SKATE THE ROYAL MILE
After playing guitar and writing songs for glam-infused post-punk outfit Voicex, one particular demo was to inspire a ‘lightbulb moment.’ (This was to evolve into the 8th track on his new album, entitled ‘Brandenburg Gate.’) Realising he was coming up with many intriguing ideas, he decided to begin developing these into fuller compositions. Crucially, he also decided to defer vocal duties and draft in talented guest singers. What emerged was light years beyond any attempt to use 'Horrorshow' or even Author! Author! as a template or a bridge into something similar (like Magazine or Gang of Four reviving in the 2000s and releasing new material one step ahead of where they left off decades before). Research took the bold decision to defy expectations and produce something far more experimental and multi-layered.
A punchy guitar line erupts into the first of Leeanne (LooLoo) Greenman’s collaborations, delivered at breakneck speed: “Milestones, deadlines, got me on the breadline, high praise, Oh God, should I quit my day job.” An overview of hopes/aspirations, not solely where careers in the music industry are concerned, coming up for air in the mellower choruses: “Always waking in the big gold dream … same old dream”. (Referencing Grant McPhee's 2015 documentary about the Scottish post-punk scene).

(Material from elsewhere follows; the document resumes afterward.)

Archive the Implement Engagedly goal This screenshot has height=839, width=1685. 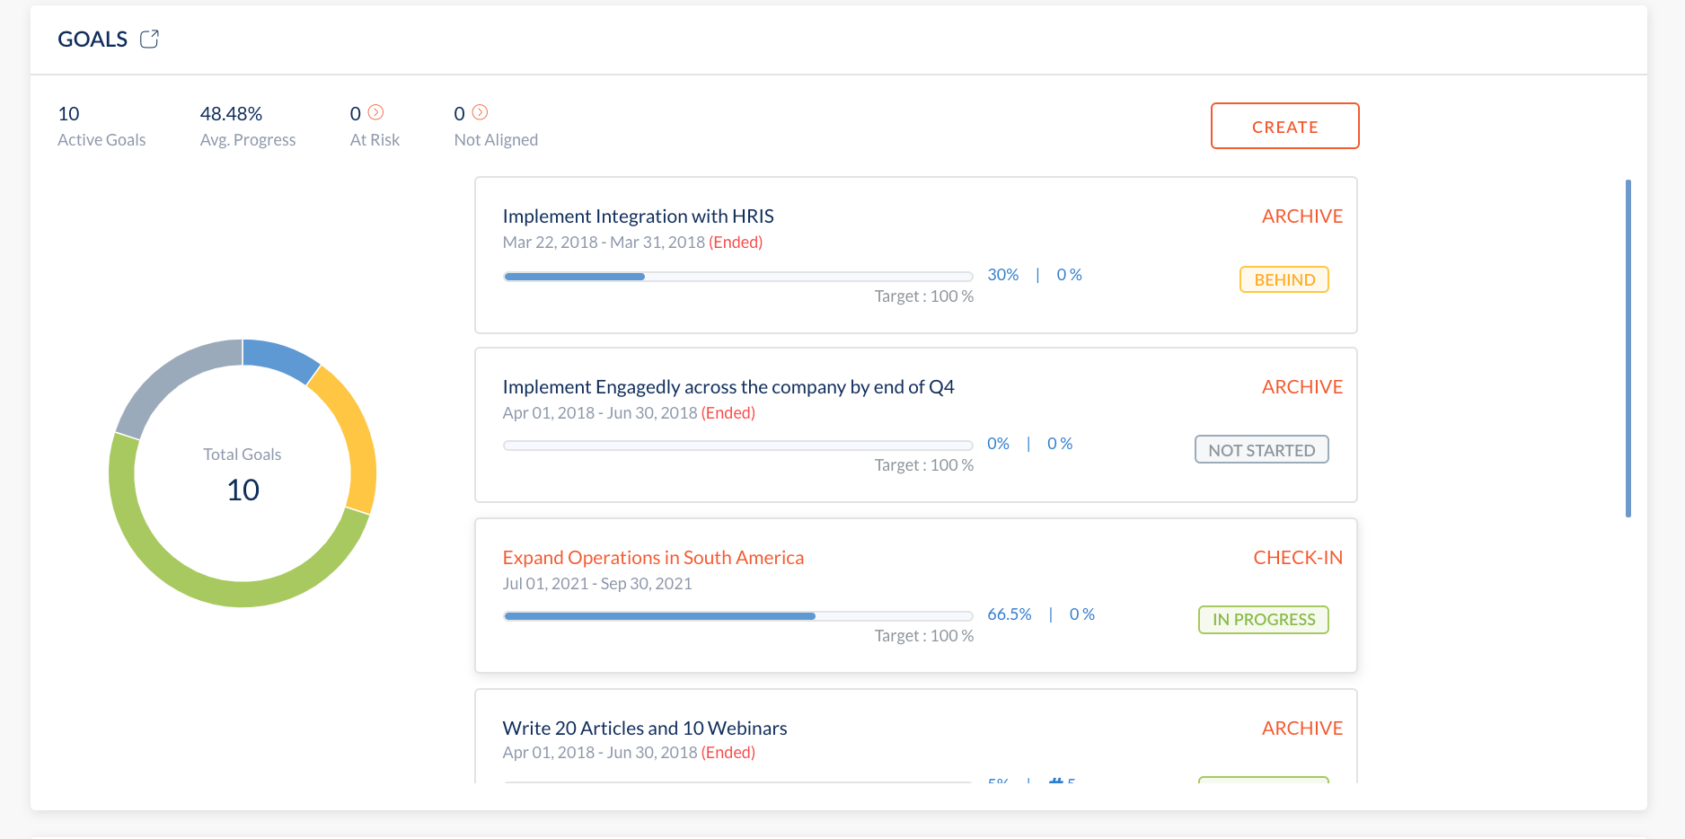click(x=1301, y=387)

A full-blooded Bowie riff along the lines of ‘Rebel Rebel’ from Diamond Dogs pays homage to the Starman who inspired so many mid-70s teenagers to aspire to be play loud rock n' roll. The crunching guitar intro contrasting with wistful choruses as Research scales up and down. “Take the risk and see it through, the night is young with all to play for … Skate the Royal Mile!"
3 Deal With This
A subtle counterpoint to the opening tracks, with Carrie Furniss taking over on lead vocals. Synths instead of guitars lead this track, over a sophisticated Europop dance beat.
4 Time Stops
LeeLoo returns, while the fractured guitar's discordant touches are reminiscent of John McGeoch.
5 Chained To A Radiator
The ambitious centrepiece … wonderfully subtle guitar slices and jerks, as the lyrics contemplate the downside of the movies. Darker and more lyrical than Suede’s ‘Filmstar’ (another influence). "We’re all locked into propaganda, manipulated to a high degree, why do you need me to feel these emotions?”
'James,' the male vocalist from the guest trio, may be known by an enigmatic single syllable, but his vocal delivery is soaring and operatic. This makes for a thoroughly intriguing track about confession and death.

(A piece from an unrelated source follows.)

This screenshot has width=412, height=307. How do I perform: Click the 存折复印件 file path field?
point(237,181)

Carrie Furniss again. A jaunty rhythm and angular guitars are reminiscent of The Stranglers' slickly European pop phase, circa Feline. Again, the lyrics convey tension, this time focusing on moving into different locations. "I know it looks relaxing but I’m on the run."
8 Brandenburg Gate
LeeLoo sings one one of the catchiest tracks on an album awash with melodies and harmonies, against a backdrop of lush strings.
9 Ein Letztes Lied
A bass woodwind, cool synths, and James' stridently theatrical voice combine to create an affecting tribute to Paul’s late mother. His album’s closing track is also one of its most captivating.
On the cusp of 2022, this ambitious album leaves a potent question hanging in the air ... what next for Paul Research?